On a recent morning, Coolahan drove to a yellow house on a quiet circle of well-clipped hedges and kids on bikes in the Howard County community of Woodstock. Neighbors had chipped in to put up "A Hero's Welcome for Dave Lee" card. Lee was returning to his wife and three girls after more than a year of Army duty in Afghanistan.

Coolahan has 16 cards for a multiplex of occasions, from team wins to bridal showers. Each is personalized with a banner, and the yard is dotted with "props" -- mini signs, such as stars, graduation caps or hearts. Yard Cards cost $60 for 24 hours and $10 for each extra day.

"Most are happy occasions," says Coolahan. " 'Get Well Soon' is the saddest I get." If you inquire about the gravestones, she explains those are "tombstone add-ons" to sprinkle around the "R.I.P. Here Lie the Years Gone By" birthday card.

A similar national chain, Stork News, was born in 1984. Local franchisee Jinean L. Carter delivers eight-foot fiberglass storks in Washington and Prince George's County ($69 for five days, plus delivery). You keep the plastic bundle that has your newborn's name, date of birth and weight on it.

For Kathleen and Steve Lawrence of Northwest Washington, the arrival of second son Henry Robert Conrad Lawrence earlier this year was marked with the rental of a stork for the front of the family's 1926 bungalow.

"The funny thing was that our 2-year-old was fixated on the name Robert for his new brother," says Kathleen Lawrence. "He told everyone at school.
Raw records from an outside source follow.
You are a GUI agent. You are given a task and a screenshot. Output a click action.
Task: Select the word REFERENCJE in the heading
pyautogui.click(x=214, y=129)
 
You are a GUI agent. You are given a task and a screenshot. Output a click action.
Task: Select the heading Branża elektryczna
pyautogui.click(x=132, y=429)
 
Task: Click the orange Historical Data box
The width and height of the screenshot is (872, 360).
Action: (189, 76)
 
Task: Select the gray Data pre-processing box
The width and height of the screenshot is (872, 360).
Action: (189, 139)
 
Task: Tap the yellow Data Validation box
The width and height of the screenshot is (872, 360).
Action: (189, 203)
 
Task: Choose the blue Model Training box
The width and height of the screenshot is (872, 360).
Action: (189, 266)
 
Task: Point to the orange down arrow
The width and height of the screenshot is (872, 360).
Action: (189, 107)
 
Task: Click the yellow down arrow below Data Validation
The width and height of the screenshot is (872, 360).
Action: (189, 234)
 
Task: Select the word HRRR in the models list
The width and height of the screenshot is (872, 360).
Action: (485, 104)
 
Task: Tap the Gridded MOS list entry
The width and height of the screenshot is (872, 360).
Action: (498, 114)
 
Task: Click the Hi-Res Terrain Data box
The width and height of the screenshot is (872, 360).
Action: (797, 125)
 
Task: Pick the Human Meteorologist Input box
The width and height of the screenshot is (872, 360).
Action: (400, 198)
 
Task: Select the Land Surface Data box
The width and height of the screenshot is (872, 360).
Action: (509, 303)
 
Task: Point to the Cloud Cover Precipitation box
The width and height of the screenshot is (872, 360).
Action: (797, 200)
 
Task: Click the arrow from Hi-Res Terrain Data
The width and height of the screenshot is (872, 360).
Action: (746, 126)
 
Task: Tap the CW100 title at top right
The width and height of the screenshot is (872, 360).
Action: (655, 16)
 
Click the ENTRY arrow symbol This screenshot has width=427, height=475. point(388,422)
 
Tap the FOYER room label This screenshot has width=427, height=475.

We couldn't figure out how to break it to him that Robert wasn't going to be the name. So we told him that the stork delivered the statue with the name Henry preselected."

All this public celebration is not without pitfalls. Often, the cards have to be installed under cover of darkness so they can surprise the recipient. One child cried miserably when Coolahan took away her giant turquoise "Hip Hippo-Ray" hippopotamus birthday card.

Then there was the woman who did not appreciate the six-foot 40th-birthday card sent by her husband. It was called "Out to Pasture" and featured a chubby black-and-white cow.

"I guess she was not happy about turning 40," Coolahan says. "She asked us to come and remove it right away."